'''

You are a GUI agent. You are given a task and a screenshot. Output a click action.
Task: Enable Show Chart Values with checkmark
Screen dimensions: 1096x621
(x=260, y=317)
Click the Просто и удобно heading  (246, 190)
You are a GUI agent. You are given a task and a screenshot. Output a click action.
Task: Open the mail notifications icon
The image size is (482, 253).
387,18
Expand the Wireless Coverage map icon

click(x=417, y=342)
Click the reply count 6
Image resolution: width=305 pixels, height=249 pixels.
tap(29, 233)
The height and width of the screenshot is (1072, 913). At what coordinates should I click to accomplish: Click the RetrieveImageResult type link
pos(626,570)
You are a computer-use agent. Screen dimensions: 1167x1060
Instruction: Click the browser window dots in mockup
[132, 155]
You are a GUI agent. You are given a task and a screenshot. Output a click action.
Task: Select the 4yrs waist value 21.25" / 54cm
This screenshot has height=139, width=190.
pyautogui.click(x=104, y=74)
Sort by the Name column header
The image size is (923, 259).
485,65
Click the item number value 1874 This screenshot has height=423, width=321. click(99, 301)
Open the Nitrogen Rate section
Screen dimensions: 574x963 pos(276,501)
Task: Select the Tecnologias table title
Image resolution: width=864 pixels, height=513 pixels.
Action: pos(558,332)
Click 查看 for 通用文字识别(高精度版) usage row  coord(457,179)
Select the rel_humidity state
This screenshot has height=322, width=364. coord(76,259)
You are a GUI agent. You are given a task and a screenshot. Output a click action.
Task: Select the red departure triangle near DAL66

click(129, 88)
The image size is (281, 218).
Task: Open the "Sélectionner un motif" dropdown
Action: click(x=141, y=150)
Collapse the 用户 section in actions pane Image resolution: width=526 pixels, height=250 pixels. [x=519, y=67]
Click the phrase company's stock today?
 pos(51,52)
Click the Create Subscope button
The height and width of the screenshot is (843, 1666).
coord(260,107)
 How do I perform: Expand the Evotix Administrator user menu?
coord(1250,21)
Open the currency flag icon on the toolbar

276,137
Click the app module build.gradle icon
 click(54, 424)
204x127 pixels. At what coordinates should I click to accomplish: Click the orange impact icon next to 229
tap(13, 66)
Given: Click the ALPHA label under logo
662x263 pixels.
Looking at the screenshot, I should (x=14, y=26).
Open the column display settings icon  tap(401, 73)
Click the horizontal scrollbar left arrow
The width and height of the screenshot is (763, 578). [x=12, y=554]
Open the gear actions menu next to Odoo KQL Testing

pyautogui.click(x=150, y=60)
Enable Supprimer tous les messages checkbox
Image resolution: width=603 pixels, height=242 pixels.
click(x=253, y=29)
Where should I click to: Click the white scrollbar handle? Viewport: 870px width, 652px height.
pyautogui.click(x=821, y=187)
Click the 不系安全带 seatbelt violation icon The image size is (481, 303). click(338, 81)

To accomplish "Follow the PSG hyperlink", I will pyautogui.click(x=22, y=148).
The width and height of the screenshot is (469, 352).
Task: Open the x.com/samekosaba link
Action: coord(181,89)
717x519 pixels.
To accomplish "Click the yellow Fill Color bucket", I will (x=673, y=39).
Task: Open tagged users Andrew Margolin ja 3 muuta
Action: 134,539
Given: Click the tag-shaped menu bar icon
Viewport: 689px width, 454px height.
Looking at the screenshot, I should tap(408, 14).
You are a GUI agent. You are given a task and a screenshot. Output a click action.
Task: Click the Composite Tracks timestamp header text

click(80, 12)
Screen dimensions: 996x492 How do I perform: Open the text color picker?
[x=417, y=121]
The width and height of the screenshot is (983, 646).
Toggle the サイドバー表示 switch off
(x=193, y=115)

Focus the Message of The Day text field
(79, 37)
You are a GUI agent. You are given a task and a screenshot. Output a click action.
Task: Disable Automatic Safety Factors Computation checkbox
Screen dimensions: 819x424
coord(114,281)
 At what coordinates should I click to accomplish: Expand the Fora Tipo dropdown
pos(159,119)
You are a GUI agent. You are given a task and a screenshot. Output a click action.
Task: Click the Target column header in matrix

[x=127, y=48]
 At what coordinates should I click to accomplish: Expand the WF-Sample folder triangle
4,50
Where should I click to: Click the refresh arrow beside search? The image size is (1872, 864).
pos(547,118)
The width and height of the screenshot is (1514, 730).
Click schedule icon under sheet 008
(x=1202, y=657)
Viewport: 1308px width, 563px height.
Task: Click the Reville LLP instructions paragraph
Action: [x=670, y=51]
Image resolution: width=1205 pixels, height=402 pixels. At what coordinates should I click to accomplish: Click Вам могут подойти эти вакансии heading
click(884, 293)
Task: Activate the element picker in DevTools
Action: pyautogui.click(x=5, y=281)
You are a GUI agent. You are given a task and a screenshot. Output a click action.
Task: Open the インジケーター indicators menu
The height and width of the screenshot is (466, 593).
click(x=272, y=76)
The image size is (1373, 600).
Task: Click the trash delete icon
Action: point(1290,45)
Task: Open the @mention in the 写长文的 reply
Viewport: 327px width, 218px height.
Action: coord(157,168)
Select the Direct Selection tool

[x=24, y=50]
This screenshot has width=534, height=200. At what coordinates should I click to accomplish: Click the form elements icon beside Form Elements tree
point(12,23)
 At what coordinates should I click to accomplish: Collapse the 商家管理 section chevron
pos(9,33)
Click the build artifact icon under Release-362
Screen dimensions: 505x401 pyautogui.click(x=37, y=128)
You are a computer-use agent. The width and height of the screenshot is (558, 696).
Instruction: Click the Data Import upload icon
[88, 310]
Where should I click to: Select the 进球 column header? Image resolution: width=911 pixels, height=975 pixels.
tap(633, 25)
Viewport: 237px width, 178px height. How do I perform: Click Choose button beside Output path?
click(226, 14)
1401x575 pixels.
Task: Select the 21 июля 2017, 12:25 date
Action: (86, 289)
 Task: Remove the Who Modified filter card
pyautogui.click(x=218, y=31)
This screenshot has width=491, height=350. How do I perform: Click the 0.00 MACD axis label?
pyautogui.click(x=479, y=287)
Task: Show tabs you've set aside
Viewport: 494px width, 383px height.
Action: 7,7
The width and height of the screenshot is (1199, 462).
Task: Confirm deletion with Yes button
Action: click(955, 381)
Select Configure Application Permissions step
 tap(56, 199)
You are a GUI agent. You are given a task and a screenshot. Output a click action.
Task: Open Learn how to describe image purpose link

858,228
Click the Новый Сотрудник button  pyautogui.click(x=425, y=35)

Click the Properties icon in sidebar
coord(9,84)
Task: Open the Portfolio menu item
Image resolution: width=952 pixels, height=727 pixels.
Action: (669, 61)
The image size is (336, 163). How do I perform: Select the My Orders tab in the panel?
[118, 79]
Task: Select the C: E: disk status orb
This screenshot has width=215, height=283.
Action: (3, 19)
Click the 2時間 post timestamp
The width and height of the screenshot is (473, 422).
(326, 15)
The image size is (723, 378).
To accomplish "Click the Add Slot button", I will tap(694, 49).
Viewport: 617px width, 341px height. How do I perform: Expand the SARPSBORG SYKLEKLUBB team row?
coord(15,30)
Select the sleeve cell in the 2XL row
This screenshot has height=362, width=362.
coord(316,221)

'''

### What is needed
Print out the entire listing above without any change.

### Problem solution
You are a GUI agent. You are given a task and a screenshot. Output a click action.
Task: Enable Show Chart Values with checkmark
Screen dimensions: 1096x621
(x=260, y=317)
Click the Просто и удобно heading  (246, 190)
You are a GUI agent. You are given a task and a screenshot. Output a click action.
Task: Open the mail notifications icon
The image size is (482, 253).
387,18
Expand the Wireless Coverage map icon

click(x=417, y=342)
Click the reply count 6
Image resolution: width=305 pixels, height=249 pixels.
tap(29, 233)
The height and width of the screenshot is (1072, 913). At what coordinates should I click to accomplish: Click the RetrieveImageResult type link
pos(626,570)
You are a computer-use agent. Screen dimensions: 1167x1060
Instruction: Click the browser window dots in mockup
[132, 155]
You are a GUI agent. You are given a task and a screenshot. Output a click action.
Task: Select the 4yrs waist value 21.25" / 54cm
This screenshot has height=139, width=190.
pyautogui.click(x=104, y=74)
Sort by the Name column header
The image size is (923, 259).
485,65
Click the item number value 1874 This screenshot has height=423, width=321. click(99, 301)
Open the Nitrogen Rate section
Screen dimensions: 574x963 pos(276,501)
Task: Select the Tecnologias table title
Image resolution: width=864 pixels, height=513 pixels.
Action: pos(558,332)
Click 查看 for 通用文字识别(高精度版) usage row  coord(457,179)
Select the rel_humidity state
This screenshot has height=322, width=364. coord(76,259)
You are a GUI agent. You are given a task and a screenshot. Output a click action.
Task: Select the red departure triangle near DAL66

click(129, 88)
The image size is (281, 218).
Task: Open the "Sélectionner un motif" dropdown
Action: click(x=141, y=150)
Collapse the 用户 section in actions pane Image resolution: width=526 pixels, height=250 pixels. [x=519, y=67]
Click the phrase company's stock today?
 pos(51,52)
Click the Create Subscope button
The height and width of the screenshot is (843, 1666).
coord(260,107)
 How do I perform: Expand the Evotix Administrator user menu?
coord(1250,21)
Open the currency flag icon on the toolbar

276,137
Click the app module build.gradle icon
 click(54, 424)
204x127 pixels. At what coordinates should I click to accomplish: Click the orange impact icon next to 229
tap(13, 66)
Given: Click the ALPHA label under logo
662x263 pixels.
Looking at the screenshot, I should (x=14, y=26).
Open the column display settings icon  tap(401, 73)
Click the horizontal scrollbar left arrow
The width and height of the screenshot is (763, 578). [x=12, y=554]
Open the gear actions menu next to Odoo KQL Testing

pyautogui.click(x=150, y=60)
Enable Supprimer tous les messages checkbox
Image resolution: width=603 pixels, height=242 pixels.
click(x=253, y=29)
Where should I click to: Click the white scrollbar handle? Viewport: 870px width, 652px height.
pyautogui.click(x=821, y=187)
Click the 不系安全带 seatbelt violation icon The image size is (481, 303). click(338, 81)

To accomplish "Follow the PSG hyperlink", I will pyautogui.click(x=22, y=148).
The width and height of the screenshot is (469, 352).
Task: Open the x.com/samekosaba link
Action: coord(181,89)
717x519 pixels.
To accomplish "Click the yellow Fill Color bucket", I will (x=673, y=39).
Task: Open tagged users Andrew Margolin ja 3 muuta
Action: 134,539
Given: Click the tag-shaped menu bar icon
Viewport: 689px width, 454px height.
Looking at the screenshot, I should tap(408, 14).
You are a GUI agent. You are given a task and a screenshot. Output a click action.
Task: Click the Composite Tracks timestamp header text

click(80, 12)
Screen dimensions: 996x492 How do I perform: Open the text color picker?
[x=417, y=121]
The width and height of the screenshot is (983, 646).
Toggle the サイドバー表示 switch off
(x=193, y=115)

Focus the Message of The Day text field
(79, 37)
You are a GUI agent. You are given a task and a screenshot. Output a click action.
Task: Disable Automatic Safety Factors Computation checkbox
Screen dimensions: 819x424
coord(114,281)
 At what coordinates should I click to accomplish: Expand the Fora Tipo dropdown
pos(159,119)
You are a GUI agent. You are given a task and a screenshot. Output a click action.
Task: Click the Target column header in matrix

[x=127, y=48]
 At what coordinates should I click to accomplish: Expand the WF-Sample folder triangle
4,50
Where should I click to: Click the refresh arrow beside search? The image size is (1872, 864).
pos(547,118)
The width and height of the screenshot is (1514, 730).
Click schedule icon under sheet 008
(x=1202, y=657)
Viewport: 1308px width, 563px height.
Task: Click the Reville LLP instructions paragraph
Action: [x=670, y=51]
Image resolution: width=1205 pixels, height=402 pixels. At what coordinates should I click to accomplish: Click Вам могут подойти эти вакансии heading
click(884, 293)
Task: Activate the element picker in DevTools
Action: pyautogui.click(x=5, y=281)
You are a GUI agent. You are given a task and a screenshot. Output a click action.
Task: Open the インジケーター indicators menu
The height and width of the screenshot is (466, 593).
click(x=272, y=76)
The image size is (1373, 600).
Task: Click the trash delete icon
Action: point(1290,45)
Task: Open the @mention in the 写长文的 reply
Viewport: 327px width, 218px height.
Action: coord(157,168)
Select the Direct Selection tool

[x=24, y=50]
This screenshot has width=534, height=200. At what coordinates should I click to accomplish: Click the form elements icon beside Form Elements tree
point(12,23)
 At what coordinates should I click to accomplish: Collapse the 商家管理 section chevron
pos(9,33)
Click the build artifact icon under Release-362
Screen dimensions: 505x401 pyautogui.click(x=37, y=128)
You are a computer-use agent. The width and height of the screenshot is (558, 696).
Instruction: Click the Data Import upload icon
[88, 310]
Where should I click to: Select the 进球 column header? Image resolution: width=911 pixels, height=975 pixels.
tap(633, 25)
Viewport: 237px width, 178px height. How do I perform: Click Choose button beside Output path?
click(226, 14)
1401x575 pixels.
Task: Select the 21 июля 2017, 12:25 date
Action: (86, 289)
 Task: Remove the Who Modified filter card
pyautogui.click(x=218, y=31)
This screenshot has width=491, height=350. How do I perform: Click the 0.00 MACD axis label?
pyautogui.click(x=479, y=287)
Task: Show tabs you've set aside
Viewport: 494px width, 383px height.
Action: 7,7
The width and height of the screenshot is (1199, 462).
Task: Confirm deletion with Yes button
Action: click(955, 381)
Select Configure Application Permissions step
 tap(56, 199)
You are a GUI agent. You are given a task and a screenshot. Output a click action.
Task: Open Learn how to describe image purpose link

858,228
Click the Новый Сотрудник button  pyautogui.click(x=425, y=35)

Click the Properties icon in sidebar
coord(9,84)
Task: Open the Portfolio menu item
Image resolution: width=952 pixels, height=727 pixels.
Action: (669, 61)
The image size is (336, 163). How do I perform: Select the My Orders tab in the panel?
[118, 79]
Task: Select the C: E: disk status orb
This screenshot has width=215, height=283.
Action: (3, 19)
Click the 2時間 post timestamp
The width and height of the screenshot is (473, 422).
(326, 15)
The image size is (723, 378).
To accomplish "Click the Add Slot button", I will tap(694, 49).
Viewport: 617px width, 341px height. How do I perform: Expand the SARPSBORG SYKLEKLUBB team row?
coord(15,30)
Select the sleeve cell in the 2XL row
This screenshot has height=362, width=362.
coord(316,221)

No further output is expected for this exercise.